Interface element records

....................

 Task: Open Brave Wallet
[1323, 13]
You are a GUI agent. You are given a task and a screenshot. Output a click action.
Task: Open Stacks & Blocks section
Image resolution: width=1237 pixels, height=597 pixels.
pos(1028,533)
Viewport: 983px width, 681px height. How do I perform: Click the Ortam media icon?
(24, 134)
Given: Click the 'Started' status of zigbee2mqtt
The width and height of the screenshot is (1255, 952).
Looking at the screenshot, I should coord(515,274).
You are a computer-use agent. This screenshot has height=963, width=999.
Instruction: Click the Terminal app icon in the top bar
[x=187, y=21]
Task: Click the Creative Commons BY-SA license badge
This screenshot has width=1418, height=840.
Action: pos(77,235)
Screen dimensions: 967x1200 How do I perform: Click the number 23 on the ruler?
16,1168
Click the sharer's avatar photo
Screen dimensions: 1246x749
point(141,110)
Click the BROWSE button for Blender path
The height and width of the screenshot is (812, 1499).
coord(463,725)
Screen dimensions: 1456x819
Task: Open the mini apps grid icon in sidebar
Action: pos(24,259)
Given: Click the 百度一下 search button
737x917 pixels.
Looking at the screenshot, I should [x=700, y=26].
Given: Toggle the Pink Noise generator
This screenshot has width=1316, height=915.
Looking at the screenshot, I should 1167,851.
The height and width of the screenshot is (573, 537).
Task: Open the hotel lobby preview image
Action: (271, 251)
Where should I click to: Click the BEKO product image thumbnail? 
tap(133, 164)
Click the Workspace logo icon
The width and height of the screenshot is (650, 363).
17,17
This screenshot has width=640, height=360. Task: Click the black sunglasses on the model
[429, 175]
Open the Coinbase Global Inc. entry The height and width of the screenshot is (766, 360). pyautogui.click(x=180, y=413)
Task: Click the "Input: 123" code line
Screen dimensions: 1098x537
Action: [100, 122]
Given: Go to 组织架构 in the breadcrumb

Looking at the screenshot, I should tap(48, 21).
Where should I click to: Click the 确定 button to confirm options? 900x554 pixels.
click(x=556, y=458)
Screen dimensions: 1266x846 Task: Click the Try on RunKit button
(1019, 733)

....................

▸ **Instructions to follow**
Return the lines of the listing unchanged, beginning with the line that contains "Given: Toggle the Pink Noise generator" and ending after the line that contains "Action: [100, 122]".

▸ **Result**
Given: Toggle the Pink Noise generator
This screenshot has width=1316, height=915.
Looking at the screenshot, I should 1167,851.
The height and width of the screenshot is (573, 537).
Task: Open the hotel lobby preview image
Action: (271, 251)
Where should I click to: Click the BEKO product image thumbnail? 
tap(133, 164)
Click the Workspace logo icon
The width and height of the screenshot is (650, 363).
17,17
This screenshot has width=640, height=360. Task: Click the black sunglasses on the model
[429, 175]
Open the Coinbase Global Inc. entry The height and width of the screenshot is (766, 360). pyautogui.click(x=180, y=413)
Task: Click the "Input: 123" code line
Screen dimensions: 1098x537
Action: [100, 122]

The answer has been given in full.